Christianity still inspires me on some level, especially when it focuses on grace, God's love, wisdom, and personal growth. When it gets into Jesus being the only way to salvation, however, I feel rather uncomfortable. I was eating at Taco Bell this afternoon, and there was a poorly-dressed elderly woman eating behind me, as she sucked up her sinuses and made me sick in the process. She said "hi" to one of the workers and asked how he was doing, and he replied that he was being bad. She replied, "But that's why Jesus came to earth--for those who are bad."
I'm not sure why her statement turned me off. Part of it may have been that my reading of the Koran and portions of the Bible instills in me the notion that God accepts those who do good, while he punishes those who are bad. "Maybe it doesn't matter if one believes in Christ," I have thought in the past, "as long he or she lives a fairly righteous life." Yet, at the same time, I'm still drawn to God's grace and forgiveness. The idea that Christianity is about what Christ has done for us rather than what we can do for God actually appeals to me. I guess my problem with the woman's statement was that it was so Jesus-specific, and I didn't find it inclusive of people on other spiritual paths. But I think I was wrong to belittle her Christian faith in my mind. I don't want to become hardened and condescending.

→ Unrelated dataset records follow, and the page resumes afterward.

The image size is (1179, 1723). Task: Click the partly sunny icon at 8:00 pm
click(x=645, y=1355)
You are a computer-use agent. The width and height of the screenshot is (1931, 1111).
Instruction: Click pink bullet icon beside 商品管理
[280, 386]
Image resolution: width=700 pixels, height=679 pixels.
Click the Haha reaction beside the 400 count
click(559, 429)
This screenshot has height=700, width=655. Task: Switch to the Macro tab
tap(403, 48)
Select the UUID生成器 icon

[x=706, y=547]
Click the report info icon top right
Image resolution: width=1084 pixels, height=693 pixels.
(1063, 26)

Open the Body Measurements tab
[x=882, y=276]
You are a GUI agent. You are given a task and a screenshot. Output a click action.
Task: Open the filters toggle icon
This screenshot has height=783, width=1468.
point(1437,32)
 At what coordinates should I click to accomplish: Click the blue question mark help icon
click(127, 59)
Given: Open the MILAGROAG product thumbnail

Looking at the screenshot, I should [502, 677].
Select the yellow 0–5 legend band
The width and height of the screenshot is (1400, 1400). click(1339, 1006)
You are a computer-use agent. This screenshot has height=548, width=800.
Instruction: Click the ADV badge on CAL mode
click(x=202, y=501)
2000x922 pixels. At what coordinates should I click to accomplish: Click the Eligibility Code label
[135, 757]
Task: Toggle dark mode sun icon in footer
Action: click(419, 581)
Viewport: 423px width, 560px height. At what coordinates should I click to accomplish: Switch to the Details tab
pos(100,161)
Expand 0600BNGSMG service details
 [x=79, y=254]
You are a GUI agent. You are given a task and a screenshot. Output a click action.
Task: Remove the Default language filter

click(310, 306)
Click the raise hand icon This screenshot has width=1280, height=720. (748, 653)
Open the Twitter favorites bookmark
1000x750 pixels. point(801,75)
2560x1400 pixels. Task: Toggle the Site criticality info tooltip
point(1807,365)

I don't entirely care for Cathleen Falsani's statement about salvation, since it evokes for me the Armstrongite stereotype of Protestantism: that one can babble a few words about accepting Christ, go out and live in sin, and still be assured of salvation after death. That's not exactly what I find in the Bible, which emphasizes righteous living and perseverance in the faith (e.g., Matthew 10:22; Colossians 1:23). Plus, I didn't care for Cathleen's reference to "peanut butter and banana sandwiches." That sounded icky and corny to me, and she comes across as much more level-headed on her YouTube videos (e.g., here).
But I'd like to think that God recognizes and honors our thirst for him, even though we are complex, messy creatures who are mostly mixtures of good and bad. Abraham Lincoln may not have been the most orthodox Christian on the face of the earth, but he still felt a dependence on God. Elvis had his hang-ups and looked to drugs to self-medicate, but he still wanted to feel the love, grace, goodness, and healing power of God. Doesn't that count for something? Can saving faith be a thirst for the divine?
I hope so, but there are still plenty of passages about the necessity of believing in Jesus for salvation (John 14:6, Acts 4:12, etc.). I can't just blow those off and remain a Christian in good standing.